Suppose Alice (A) and Bob (B) each flip the same, potentially-biased coin. Then, P(A=H) < P(A=H | B=H), because Bob's flip increases our suspicion that the coin is biased towards heads.
Now instead suppose that we already know that the coin is biased towards heads. Now is it true that P(A=H) < P(A=H | B=H)? It seems clear to me that the answer is still yes, because we don't know how much it is biased, and B=H still suggests that it is more biased than if B=T.
To be more precise, regardless of the prior $P(\theta)$ we pick (where $\theta$ is the odds of heads), the posterior $P(\theta | H)$ will still be shifted right. It doesn't matter whether the prior is uniform on [0, 1] (example 1) or (0.5, 1] (example 2).

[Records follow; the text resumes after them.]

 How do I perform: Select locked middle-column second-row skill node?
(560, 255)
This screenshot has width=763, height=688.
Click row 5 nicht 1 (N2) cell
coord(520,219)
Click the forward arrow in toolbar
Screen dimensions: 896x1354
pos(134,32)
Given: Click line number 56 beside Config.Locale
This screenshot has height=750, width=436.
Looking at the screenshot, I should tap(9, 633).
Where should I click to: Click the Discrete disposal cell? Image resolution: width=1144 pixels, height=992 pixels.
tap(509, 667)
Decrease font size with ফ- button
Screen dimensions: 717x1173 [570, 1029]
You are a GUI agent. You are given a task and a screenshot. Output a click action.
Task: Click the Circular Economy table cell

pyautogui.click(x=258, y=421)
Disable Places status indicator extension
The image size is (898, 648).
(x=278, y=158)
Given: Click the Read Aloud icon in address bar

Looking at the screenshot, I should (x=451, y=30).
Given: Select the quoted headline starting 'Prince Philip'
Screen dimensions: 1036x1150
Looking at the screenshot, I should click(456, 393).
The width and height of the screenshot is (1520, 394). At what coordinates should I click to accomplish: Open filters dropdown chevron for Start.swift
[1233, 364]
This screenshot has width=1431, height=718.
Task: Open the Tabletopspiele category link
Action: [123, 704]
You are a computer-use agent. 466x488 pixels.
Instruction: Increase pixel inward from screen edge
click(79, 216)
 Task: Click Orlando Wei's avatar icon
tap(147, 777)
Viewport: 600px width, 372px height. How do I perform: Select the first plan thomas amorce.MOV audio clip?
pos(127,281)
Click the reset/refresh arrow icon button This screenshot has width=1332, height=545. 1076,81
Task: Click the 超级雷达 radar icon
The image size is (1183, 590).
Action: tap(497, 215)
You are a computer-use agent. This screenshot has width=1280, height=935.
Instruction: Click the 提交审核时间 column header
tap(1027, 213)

But this post at The Queen Mary University of London (and this answer at Math SE) seems to suggest otherwise:
Now suppose both Martin and Norman toss the same coin. Again let A represent the variable "Norman's toss outcome", and B represent the variable "Martin's toss outcome". Assume also that there is a possibility that the coin in biased towards heads but we do not know this for certain. In this case A and B are not independent. For example, observing that B is Heads causes us to increase our belief in A being Heads (in other words P(a|b)>P(b) in the case when a=Heads and b=Heads).
In Example 2 the variables A and B are both dependent on a separate variable C, "the coin is biased towards Heads" (which has the values True or False). Although A and B are not independent, it turns out that once we know for certain the value of C then any evidence about B cannot change our belief about A. Specifically:
P(A|C) = P(A|B,C)
In such case we say that A and B are conditionally independent given C.
What am I missing?
Edit: This is increasingly striking me as a frequentist vs Bayesian issue. In scenario 1, we're behaving like a Bayesian (incorporating our knowledge about the parameter into our estimate) and scenario 2 like a frequentist (treating it as a fixed value and therefore not updating it based on data).
I think what's confusing me is that there seems to be no principled reason to switch between the two paradigms, other than a subtlety of wording ("there is a possibility that the coin in biased" in the first scenario). A strong frequentist should apply her paradigm to both cases, and likewise a Bayesian. Would you agree?